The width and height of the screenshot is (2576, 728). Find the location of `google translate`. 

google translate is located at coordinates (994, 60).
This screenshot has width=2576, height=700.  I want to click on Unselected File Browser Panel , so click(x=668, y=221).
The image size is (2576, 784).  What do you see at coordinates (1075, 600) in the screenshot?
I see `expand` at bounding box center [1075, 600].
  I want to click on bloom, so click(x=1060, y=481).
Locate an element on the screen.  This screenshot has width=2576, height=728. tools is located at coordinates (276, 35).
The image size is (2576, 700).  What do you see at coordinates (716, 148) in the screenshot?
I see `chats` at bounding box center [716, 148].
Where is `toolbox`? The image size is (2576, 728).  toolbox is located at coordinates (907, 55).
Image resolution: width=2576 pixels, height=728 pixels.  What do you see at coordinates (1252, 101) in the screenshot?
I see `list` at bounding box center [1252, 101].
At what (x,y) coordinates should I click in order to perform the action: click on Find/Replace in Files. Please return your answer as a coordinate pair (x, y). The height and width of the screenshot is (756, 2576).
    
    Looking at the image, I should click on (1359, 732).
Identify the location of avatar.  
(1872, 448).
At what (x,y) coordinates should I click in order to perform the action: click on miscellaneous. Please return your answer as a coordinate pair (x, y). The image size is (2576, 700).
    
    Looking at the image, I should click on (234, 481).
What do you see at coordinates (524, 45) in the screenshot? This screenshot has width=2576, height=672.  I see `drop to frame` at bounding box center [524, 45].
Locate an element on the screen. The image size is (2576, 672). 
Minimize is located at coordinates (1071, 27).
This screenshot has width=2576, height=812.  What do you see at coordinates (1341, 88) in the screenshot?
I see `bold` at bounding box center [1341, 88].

------------------------------------------------

Exercise aim:
Can you copy out the items above verbatim, starting at the line that contains "coordinates (276, 35)." and ending at the last line of the items?

Task result:
Locate an element on the screen.  This screenshot has width=2576, height=728. tools is located at coordinates (276, 35).
The image size is (2576, 700).  What do you see at coordinates (716, 148) in the screenshot?
I see `chats` at bounding box center [716, 148].
Where is `toolbox`? The image size is (2576, 728).  toolbox is located at coordinates (907, 55).
Image resolution: width=2576 pixels, height=728 pixels.  What do you see at coordinates (1252, 101) in the screenshot?
I see `list` at bounding box center [1252, 101].
At what (x,y) coordinates should I click in order to perform the action: click on Find/Replace in Files. Please return your answer as a coordinate pair (x, y). The height and width of the screenshot is (756, 2576).
    
    Looking at the image, I should click on (1359, 732).
Identify the location of avatar.  
(1872, 448).
At what (x,y) coordinates should I click in order to perform the action: click on miscellaneous. Please return your answer as a coordinate pair (x, y). The image size is (2576, 700).
    
    Looking at the image, I should click on (234, 481).
What do you see at coordinates (524, 45) in the screenshot? This screenshot has width=2576, height=672.  I see `drop to frame` at bounding box center [524, 45].
Locate an element on the screen. The image size is (2576, 672). 
Minimize is located at coordinates (1071, 27).
This screenshot has width=2576, height=812.  What do you see at coordinates (1341, 88) in the screenshot?
I see `bold` at bounding box center [1341, 88].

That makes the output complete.